En Carta desde la fe

 

Continuamos nuestro recorrido por los principales documentos del Concilio Vaticano II. Hoy abordamos la constitución sobre la Divina Revelación. Se la conoce por sus palabras iniciales: Dei Verbum (la Palabra de Dios).

La constitución explica cómo Dios habló muchas veces y de diversas maneras a la Humanidad. Esta comunicación divina tuvo su punto culminante en Jesucristo. Al hacerse humano y vivir entre nosotros, nos reveló los secretos de Dios, ya que «nadie conoce al Hijo más que el Padre, y nadie conoce al Padre sino el Hijo y aquel a quien el Hijo se lo quiera revelar» (Mt 11, 27).

Frente a las ideas equivocadas de Dios que los seres humanos fabricamos a lo largo de los siglos, Dios mismo ha querido revelarse a sí mismo y darnos a conocer el camino de nuestra salvación, «movido por su gran amor», para recibirnos en su compañía, invitarnos a la comunicación con Él y hacernos partícipes de la vida divina. Esta revelación «se realiza con hechos y palabras intrínsecamente conexos entre sí», de forma que las obras realizadas por Dios en la historia de la salvación manifiestan y confirman las palabras, y las palabras esclarecen el misterio contenido en las obras (cf. DV 2).

Con esta constitución, el Concilio explicó que la Palabra de Dios fue confiada a los apóstoles y que a partir de ellos nos llega por dos corrientes: la Escritura y la Tradición. Ambas tienen una misma fuente y se complementan. El Magisterio, por su parte, no está por encima de la Palabra de Dios, sino que la sirve, la anuncia e la interpreta auténticamente. Así aclaró la polémica originada con la reforma protestante.

La Dei Verbum enseña también que la Sagrada Escritura ha sido inspirada por el Espíritu Santo y, para comprenderla, hay que leerla «con el mismo Espíritu con que se escribió» (DV 12), atendiendo a los “géneros literarios” y a la cultura del tiempo en el que fueron narrados los hechos bíblicos.

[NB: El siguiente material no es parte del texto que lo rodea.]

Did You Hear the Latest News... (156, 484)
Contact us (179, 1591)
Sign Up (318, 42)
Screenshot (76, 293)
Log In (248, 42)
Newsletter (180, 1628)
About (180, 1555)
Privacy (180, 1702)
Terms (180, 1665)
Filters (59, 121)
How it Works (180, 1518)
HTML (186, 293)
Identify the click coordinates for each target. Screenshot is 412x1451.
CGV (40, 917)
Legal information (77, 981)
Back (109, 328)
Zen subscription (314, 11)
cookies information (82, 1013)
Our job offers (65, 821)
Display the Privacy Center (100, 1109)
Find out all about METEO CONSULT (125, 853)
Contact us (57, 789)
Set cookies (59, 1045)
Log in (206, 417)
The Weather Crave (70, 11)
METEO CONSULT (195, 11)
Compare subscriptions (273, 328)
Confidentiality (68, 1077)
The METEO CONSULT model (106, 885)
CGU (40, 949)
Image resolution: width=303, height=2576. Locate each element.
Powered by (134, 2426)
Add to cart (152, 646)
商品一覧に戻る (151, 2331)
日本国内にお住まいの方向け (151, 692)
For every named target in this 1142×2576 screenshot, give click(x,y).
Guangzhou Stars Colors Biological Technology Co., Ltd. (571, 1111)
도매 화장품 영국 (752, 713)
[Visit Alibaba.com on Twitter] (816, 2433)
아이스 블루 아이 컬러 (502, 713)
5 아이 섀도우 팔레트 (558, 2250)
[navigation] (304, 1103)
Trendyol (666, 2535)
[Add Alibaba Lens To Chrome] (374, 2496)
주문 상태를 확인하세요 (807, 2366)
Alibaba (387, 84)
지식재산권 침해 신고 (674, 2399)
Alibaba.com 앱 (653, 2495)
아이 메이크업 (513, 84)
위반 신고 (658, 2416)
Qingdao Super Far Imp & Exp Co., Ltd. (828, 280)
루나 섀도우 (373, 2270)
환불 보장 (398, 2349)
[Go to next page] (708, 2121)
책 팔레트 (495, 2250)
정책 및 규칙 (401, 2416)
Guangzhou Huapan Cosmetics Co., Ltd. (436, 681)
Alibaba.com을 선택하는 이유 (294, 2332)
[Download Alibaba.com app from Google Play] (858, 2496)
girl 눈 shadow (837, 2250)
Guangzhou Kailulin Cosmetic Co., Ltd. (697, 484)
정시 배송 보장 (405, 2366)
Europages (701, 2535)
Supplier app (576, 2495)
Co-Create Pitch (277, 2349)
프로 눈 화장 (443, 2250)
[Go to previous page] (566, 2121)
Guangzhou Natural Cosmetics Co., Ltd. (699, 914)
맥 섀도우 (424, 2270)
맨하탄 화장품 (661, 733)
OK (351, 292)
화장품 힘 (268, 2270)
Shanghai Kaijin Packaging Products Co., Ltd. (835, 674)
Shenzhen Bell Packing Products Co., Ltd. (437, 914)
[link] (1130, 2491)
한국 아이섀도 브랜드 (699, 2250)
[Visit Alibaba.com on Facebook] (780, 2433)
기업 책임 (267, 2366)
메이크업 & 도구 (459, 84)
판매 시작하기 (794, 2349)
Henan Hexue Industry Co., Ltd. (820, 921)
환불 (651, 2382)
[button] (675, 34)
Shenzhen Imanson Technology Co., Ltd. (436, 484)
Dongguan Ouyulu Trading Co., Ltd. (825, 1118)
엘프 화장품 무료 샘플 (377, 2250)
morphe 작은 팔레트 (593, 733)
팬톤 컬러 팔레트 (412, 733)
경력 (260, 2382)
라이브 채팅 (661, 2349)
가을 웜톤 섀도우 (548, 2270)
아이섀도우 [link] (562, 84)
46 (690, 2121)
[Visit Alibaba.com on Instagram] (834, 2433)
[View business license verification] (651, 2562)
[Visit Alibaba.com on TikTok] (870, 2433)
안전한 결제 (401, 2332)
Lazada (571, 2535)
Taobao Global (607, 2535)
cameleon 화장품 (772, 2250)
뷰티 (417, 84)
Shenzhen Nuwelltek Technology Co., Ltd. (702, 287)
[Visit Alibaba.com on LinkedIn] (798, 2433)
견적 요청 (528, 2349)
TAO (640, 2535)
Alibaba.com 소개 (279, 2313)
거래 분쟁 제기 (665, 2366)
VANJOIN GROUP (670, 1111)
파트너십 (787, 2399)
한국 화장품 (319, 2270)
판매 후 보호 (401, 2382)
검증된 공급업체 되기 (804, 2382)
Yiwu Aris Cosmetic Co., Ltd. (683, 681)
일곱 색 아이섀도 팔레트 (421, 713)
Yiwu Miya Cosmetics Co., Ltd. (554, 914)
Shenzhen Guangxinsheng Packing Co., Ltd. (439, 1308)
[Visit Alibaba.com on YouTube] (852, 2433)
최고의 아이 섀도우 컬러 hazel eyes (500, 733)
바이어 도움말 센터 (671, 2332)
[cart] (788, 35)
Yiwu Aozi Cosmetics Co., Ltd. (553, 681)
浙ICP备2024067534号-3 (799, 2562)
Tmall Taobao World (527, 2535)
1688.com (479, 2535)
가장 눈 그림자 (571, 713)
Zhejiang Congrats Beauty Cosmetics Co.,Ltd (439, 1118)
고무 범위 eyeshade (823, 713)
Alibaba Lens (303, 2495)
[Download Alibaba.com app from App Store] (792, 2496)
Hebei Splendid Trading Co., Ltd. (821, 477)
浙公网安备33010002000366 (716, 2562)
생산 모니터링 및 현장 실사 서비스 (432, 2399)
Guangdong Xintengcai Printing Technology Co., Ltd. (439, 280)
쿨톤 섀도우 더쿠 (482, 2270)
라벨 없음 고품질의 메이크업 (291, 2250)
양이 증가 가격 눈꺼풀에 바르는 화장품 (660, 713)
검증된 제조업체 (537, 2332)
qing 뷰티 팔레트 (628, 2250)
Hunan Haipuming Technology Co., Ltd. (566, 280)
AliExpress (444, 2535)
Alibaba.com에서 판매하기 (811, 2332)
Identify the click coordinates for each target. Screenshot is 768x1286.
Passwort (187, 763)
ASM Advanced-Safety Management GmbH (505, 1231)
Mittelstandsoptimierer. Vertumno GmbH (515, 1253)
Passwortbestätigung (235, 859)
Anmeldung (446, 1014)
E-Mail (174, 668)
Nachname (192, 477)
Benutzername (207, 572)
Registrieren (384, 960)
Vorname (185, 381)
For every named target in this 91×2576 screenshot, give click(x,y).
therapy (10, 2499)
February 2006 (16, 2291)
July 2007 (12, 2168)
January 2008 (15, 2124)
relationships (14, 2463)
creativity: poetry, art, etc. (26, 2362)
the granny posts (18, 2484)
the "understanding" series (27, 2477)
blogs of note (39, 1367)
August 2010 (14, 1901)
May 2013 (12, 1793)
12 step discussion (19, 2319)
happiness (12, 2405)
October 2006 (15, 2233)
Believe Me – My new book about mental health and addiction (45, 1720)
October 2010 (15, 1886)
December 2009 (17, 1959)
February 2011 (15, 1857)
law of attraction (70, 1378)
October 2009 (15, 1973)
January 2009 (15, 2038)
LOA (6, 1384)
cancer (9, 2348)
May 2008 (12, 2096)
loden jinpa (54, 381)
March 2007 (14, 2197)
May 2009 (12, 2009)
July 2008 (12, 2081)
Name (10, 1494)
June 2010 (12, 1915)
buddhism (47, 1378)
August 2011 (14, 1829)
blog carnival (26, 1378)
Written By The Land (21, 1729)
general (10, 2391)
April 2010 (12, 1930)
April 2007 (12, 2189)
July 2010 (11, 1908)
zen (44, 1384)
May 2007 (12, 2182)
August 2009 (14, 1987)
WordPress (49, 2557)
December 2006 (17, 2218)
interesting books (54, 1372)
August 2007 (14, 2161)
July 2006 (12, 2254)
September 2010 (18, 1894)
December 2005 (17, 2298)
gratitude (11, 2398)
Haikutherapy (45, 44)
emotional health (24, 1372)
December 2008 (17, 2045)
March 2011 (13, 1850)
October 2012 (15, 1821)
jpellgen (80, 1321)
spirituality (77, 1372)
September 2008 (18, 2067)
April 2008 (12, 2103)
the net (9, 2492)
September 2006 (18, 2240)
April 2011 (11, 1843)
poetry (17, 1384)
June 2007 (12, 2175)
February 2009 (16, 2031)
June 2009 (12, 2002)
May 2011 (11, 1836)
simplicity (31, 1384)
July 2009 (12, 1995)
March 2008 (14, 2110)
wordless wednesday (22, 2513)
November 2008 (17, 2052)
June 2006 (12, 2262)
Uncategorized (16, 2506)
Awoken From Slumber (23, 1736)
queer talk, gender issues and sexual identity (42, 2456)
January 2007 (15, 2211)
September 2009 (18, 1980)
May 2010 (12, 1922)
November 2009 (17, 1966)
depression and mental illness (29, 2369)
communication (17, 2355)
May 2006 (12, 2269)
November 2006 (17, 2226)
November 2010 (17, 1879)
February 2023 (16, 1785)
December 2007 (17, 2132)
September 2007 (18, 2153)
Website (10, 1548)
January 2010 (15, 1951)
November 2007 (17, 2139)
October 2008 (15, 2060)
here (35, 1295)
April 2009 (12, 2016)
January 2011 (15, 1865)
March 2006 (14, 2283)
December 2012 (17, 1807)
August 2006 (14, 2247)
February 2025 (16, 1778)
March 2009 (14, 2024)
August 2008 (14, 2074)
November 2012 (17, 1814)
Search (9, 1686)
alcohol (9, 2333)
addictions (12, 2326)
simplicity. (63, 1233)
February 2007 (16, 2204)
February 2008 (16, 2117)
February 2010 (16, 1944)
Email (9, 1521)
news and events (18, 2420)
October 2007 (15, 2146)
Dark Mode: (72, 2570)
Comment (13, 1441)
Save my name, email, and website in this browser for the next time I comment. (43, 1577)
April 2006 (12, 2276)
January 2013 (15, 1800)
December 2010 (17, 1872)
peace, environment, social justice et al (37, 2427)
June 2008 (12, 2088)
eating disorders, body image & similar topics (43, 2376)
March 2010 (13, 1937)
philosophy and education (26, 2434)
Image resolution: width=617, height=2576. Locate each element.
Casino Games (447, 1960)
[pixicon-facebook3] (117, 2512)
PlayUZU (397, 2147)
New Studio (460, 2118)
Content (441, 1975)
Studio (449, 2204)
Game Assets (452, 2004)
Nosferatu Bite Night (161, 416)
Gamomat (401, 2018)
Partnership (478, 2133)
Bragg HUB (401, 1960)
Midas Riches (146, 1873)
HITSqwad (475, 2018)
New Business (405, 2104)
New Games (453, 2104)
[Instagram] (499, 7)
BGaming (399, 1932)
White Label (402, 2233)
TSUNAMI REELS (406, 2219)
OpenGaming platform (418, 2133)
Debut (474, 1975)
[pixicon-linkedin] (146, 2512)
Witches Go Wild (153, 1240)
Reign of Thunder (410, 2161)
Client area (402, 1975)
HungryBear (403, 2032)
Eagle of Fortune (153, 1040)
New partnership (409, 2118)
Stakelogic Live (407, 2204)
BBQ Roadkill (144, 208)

Recomienda, además, la lectura asidua de la Sagrada Escritura, «porque el desconocimiento de las Escrituras es desconocimiento de Cristo», como afirmó San Jerónimo, e invita a acercarse con gusto a los textos del Antiguo y del Nuevo Testamento, a través de la escucha atenta de las lecturas, en las celebraciones litúrgicas, y de la lectura orante o “lectio divina” de la Palabra de Dios, que os animo a practicar como se viene haciendo en muchas parroquias.

Hermanas y hermanos, termino esta carta con una llamada a revisar nuestra actitud, espiritual y corporal, cuando se proclama la Palabra de Dios en la liturgia y en los encuentros de oración. Seamos conscientes de que es Dios quien, a través de su Palabra proclamada, nos habla “como un hombre habla con su amigo” (Ex 33, 11).

Recibid un saludo muy cordial, en el Señor.